Immunologists aim to explore new avenues for immunotherapy of liver metastases

Four distinguished immunologists have been awarded one of the most generously funded research grants from the EU: the ERC Synergy Grant. They aim to explore new avenues for immunotherapy of liver metastases.

A significant proportion of cancer patients do not succumb to the initial tumor but rather to the resulting metastases. The growth of these secondary cancer sites is often challenging to curb with conventional therapies. Colorectal tumors, as well as many other types of tumors, frequently metastasize to the liver. Therefore, new treatment approaches are urgently needed and would benefit many patients.

We aim to combine our expertise and techniques to investigate the local immune system of the liver: how do various cell types communicate and function in the healthy organ, and how do they change in the diseased tissue. The goal is to develop new strategies to harness the potential of innate immune cells in the liver for the treatment of metastatic diseases."

Georg Gasteiger, immunologist, Max Planck Research Group for Systems Immunology at Julius-Maximilians-Universität (JMU) Würzburg and the team's principal investigator

An approach that the European Research Council sees great potential in: Synergy Grants exclusively support highly innovative, potentially groundbreaking research approaches that could set new global standards. The team convinced an international panel of experts with their scientific proposals and has been awarded the maximum amount of 10 million EUR for a 6-year period.

Newly developed molecules as a therapeutic approach

The four scientists conduct research in Italy, France, and Germany. They are each regarded as leaders in their respective fields:

Valeria Fumagalli specializes in liver immunology and works with tissue samples from cancer patients at San Raffaele Hospital in Milan.

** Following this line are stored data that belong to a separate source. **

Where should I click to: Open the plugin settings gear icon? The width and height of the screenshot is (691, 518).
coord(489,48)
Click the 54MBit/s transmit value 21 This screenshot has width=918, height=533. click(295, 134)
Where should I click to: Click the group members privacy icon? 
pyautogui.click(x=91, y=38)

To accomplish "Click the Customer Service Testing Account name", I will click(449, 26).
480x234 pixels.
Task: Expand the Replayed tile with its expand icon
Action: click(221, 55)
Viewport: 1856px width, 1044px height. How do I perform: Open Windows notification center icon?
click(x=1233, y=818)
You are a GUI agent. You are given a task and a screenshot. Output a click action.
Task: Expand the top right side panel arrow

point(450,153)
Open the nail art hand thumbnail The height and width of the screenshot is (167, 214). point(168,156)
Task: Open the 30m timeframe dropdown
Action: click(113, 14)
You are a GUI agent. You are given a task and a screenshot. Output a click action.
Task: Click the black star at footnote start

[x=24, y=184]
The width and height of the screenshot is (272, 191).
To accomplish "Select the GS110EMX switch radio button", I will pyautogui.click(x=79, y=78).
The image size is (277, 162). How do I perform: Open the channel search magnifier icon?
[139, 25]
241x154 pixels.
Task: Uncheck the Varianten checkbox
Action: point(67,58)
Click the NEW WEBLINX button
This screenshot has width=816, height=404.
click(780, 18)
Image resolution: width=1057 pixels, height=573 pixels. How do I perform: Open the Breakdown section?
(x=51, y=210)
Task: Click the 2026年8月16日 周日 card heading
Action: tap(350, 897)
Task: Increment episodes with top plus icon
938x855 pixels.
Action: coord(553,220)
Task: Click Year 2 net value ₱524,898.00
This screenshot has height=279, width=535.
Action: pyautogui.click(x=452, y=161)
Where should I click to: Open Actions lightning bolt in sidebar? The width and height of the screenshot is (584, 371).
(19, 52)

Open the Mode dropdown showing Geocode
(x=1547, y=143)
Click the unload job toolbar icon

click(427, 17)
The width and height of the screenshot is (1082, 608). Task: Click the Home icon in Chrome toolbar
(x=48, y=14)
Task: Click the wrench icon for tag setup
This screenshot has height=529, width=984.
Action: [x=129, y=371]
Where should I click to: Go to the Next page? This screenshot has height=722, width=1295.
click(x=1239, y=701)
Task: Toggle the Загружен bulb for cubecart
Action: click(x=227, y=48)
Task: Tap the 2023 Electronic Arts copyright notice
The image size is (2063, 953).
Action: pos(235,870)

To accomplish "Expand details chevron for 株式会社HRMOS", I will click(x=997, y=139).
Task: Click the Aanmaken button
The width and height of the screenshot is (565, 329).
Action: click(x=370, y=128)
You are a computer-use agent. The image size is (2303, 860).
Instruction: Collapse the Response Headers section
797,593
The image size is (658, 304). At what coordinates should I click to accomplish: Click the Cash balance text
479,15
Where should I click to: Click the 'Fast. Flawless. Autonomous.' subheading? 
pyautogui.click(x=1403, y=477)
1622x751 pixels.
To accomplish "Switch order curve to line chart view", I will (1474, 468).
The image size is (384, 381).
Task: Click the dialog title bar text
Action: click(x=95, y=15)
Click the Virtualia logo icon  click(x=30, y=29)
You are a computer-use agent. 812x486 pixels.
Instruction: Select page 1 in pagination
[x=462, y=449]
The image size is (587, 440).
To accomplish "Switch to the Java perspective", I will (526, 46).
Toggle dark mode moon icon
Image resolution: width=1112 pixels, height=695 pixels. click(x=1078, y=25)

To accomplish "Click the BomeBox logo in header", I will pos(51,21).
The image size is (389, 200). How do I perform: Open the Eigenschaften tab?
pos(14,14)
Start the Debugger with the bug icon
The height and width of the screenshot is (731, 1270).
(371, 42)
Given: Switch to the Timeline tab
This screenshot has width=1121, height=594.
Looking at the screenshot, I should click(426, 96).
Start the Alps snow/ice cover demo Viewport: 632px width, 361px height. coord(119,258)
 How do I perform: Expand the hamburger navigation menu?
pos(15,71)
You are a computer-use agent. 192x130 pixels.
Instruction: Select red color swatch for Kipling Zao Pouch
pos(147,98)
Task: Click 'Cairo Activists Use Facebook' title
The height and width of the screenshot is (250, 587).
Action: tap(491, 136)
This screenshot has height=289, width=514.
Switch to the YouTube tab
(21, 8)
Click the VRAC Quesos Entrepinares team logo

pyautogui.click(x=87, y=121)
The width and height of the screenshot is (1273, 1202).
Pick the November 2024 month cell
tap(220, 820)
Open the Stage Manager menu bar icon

Florent Ginhoux from the Gustave Roussy Cancer Campus in Paris is an expert in the biology of myeloid cells and their function in healthy versus diseased tissues.

Georg Gasteiger's work focuses on lymphocytes of the innate immune system, including "Natural Killer" or NK cells, and their development and function in various body tissues.

Eric Vivier from Centre d'Immunologie de Marseille-Luminy has already developed several molecules that can activate these cells to fight against tumors and has successfully brought them into clinical trials with patients.

Drawing from these experiences, the team aims to develop new approaches to immunotherapy.

The scientists will examine tissue and tumor samples from patients using state-of-the-art, high-resolution single-cell and spatial transcriptomics. Their aim is to elucidate the communication and interactions among immune cells themselves and with various liver cells, and how these change during the disease. The goal is to identify key molecules and checkpoints in complex cellular interaction networks, and to leverage them for the restoration of immune control in metastatic lesions. The researchers plan to develop new molecules that can regulate cellular interactions. These molecules will then be tested in experimental mouse models and on patient tissue samples to explore new therapeutic approaches for this devastating disease. "We hope that such approaches for modulating the local immune system can be applied to or further developed for other diseases and tissues in the future," says Georg Gasteiger.

ERC Synergy Grants for groundbreaking research

The European Research Council (ERC) is the primary European funding organization for pioneering research. It supports creative researchers from all disciplines, nationalities, and age groups who conduct projects across Europe. Established by the European Union in 2007, it is part of the "Horizon Europe" program. Its total budget for the period from 2021 to 2027 amounts to over 16 billion EUR.

Synergy Grants are awarded for projects that bring together the expertise of various experts, thereby enabling significant advances at the frontiers of knowledge. These advances may build on promising new research findings or methods and techniques, including unconventional approaches and investigations at the intersection of established disciplines. The transformative research supported by Synergy Grants should have the potential to set new global standards. Synergy Grants can be awarded for a maximum amount of 10 million EUR over a period of 6 years.